Stored data:
────────────────────────────────────────

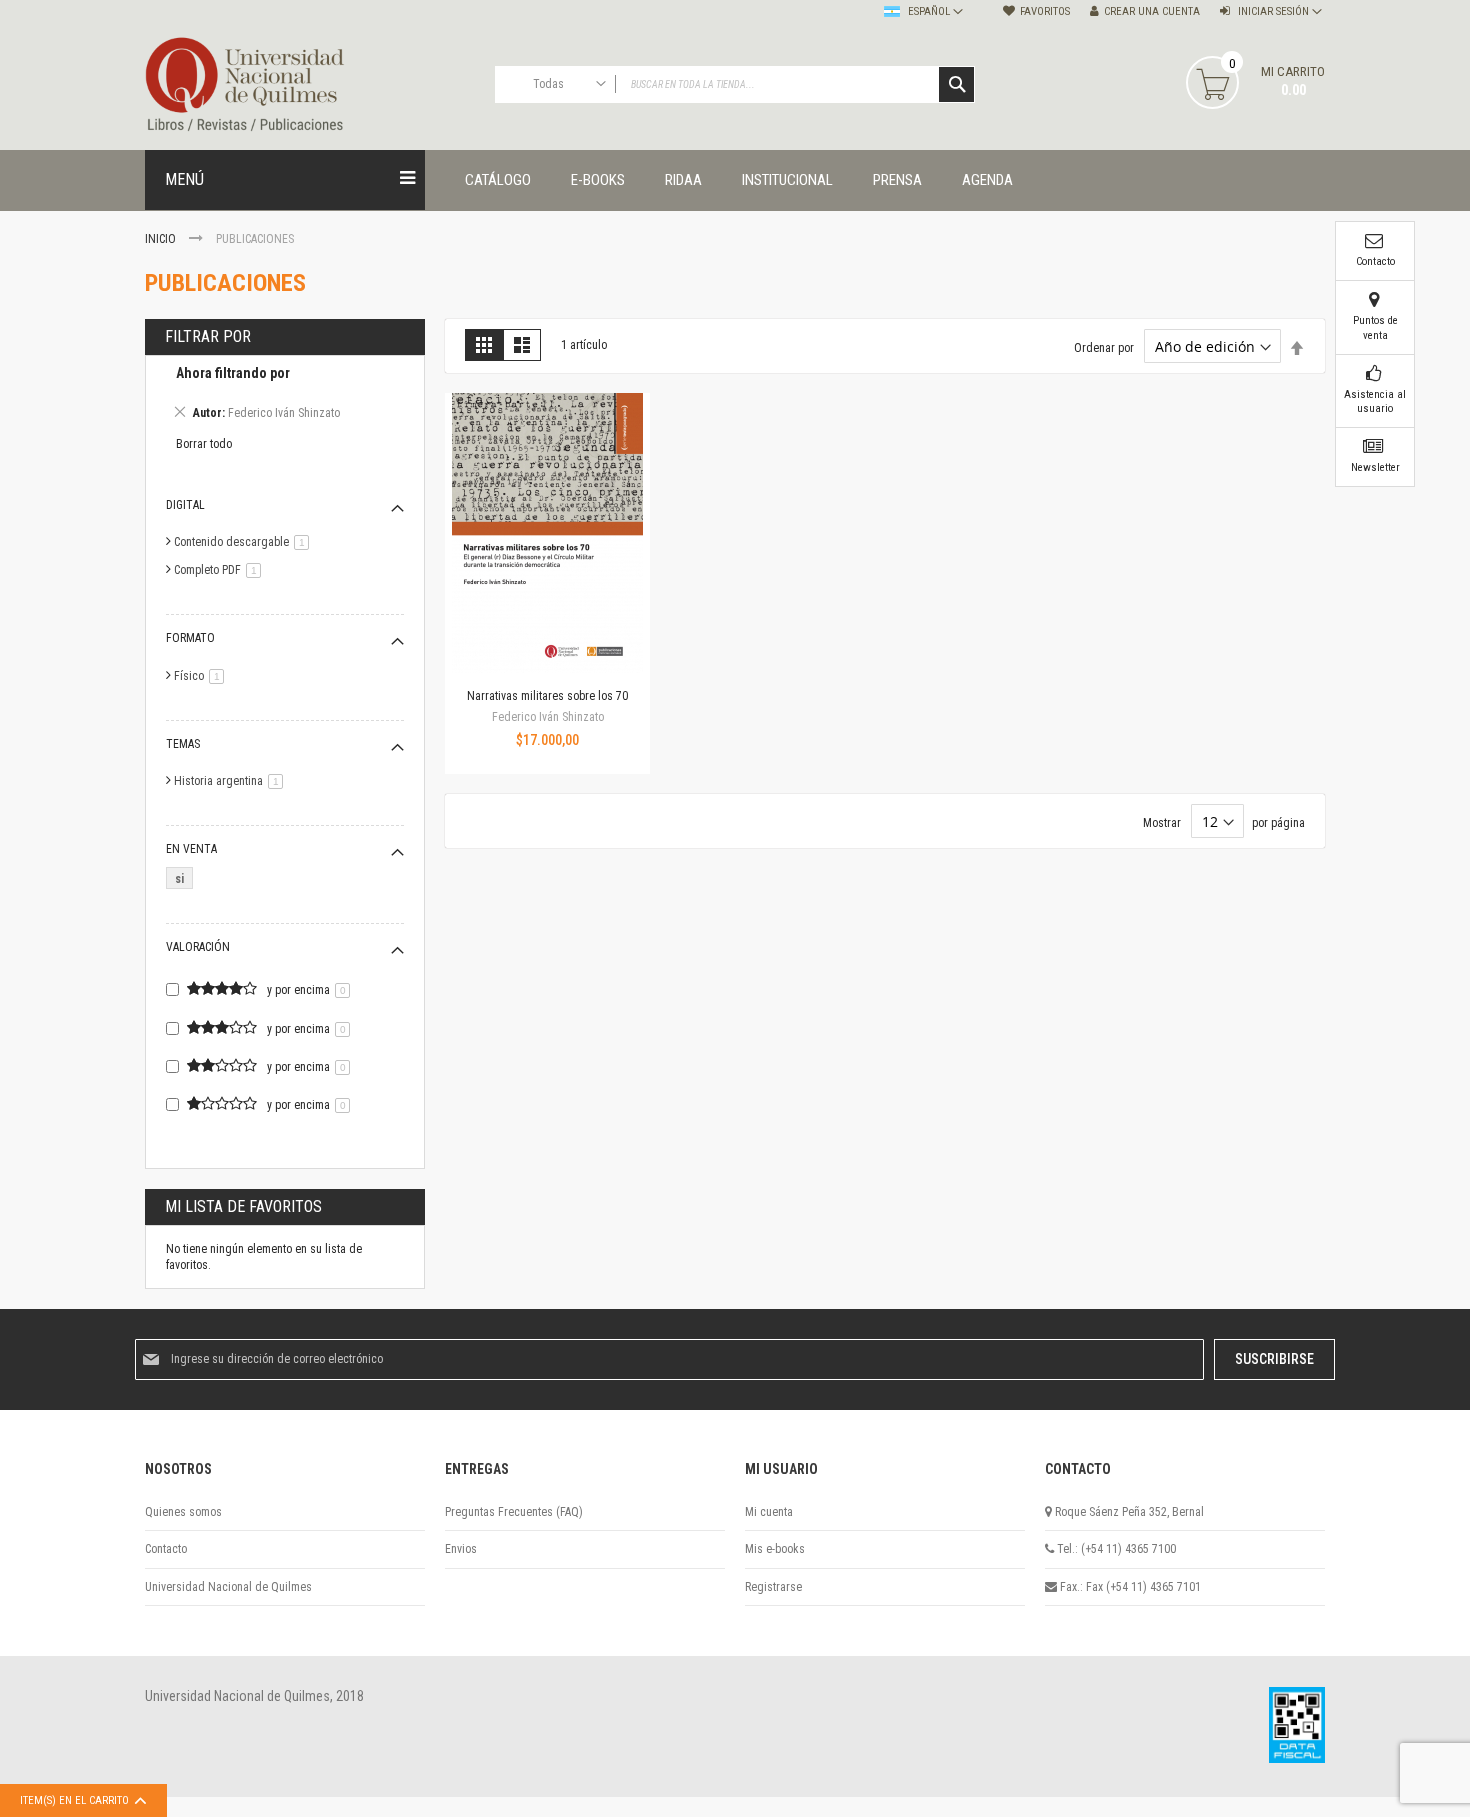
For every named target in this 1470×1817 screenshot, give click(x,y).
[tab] (285, 396)
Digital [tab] (185, 505)
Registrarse (773, 1587)
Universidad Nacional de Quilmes (228, 1587)
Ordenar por (1104, 348)
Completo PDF (221, 570)
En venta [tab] (191, 849)
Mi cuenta (769, 1512)
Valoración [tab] (198, 947)
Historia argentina (232, 781)
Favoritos (1045, 11)
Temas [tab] (183, 744)
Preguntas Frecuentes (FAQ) (514, 1512)
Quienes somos (183, 1512)
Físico (202, 676)
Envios (461, 1549)
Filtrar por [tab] (208, 336)
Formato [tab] (190, 638)
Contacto (166, 1549)
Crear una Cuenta (1152, 11)
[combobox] (735, 84)
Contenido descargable (245, 542)
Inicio (162, 239)
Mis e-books (775, 1549)
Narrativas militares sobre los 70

────────────────────────────────────────

Exercise: Set down a word-for-word copy of the records, dropping any picture.

Solution below:
For every named target in this 1470×1817 screenshot, give click(x,y).
[tab] (285, 396)
Digital [tab] (185, 505)
Registrarse (773, 1587)
Universidad Nacional de Quilmes (228, 1587)
Ordenar por (1104, 348)
Completo PDF (221, 570)
En venta [tab] (191, 849)
Mi cuenta (769, 1512)
Valoración [tab] (198, 947)
Historia argentina (232, 781)
Favoritos (1045, 11)
Temas [tab] (183, 744)
Preguntas Frecuentes (FAQ) (514, 1512)
Quienes somos (183, 1512)
Físico (202, 676)
Envios (461, 1549)
Filtrar por [tab] (208, 336)
Formato [tab] (190, 638)
Contacto (166, 1549)
Crear una Cuenta (1152, 11)
[combobox] (735, 84)
Contenido descargable (245, 542)
Inicio (162, 239)
Mis e-books (775, 1549)
Narrativas militares sobre los 70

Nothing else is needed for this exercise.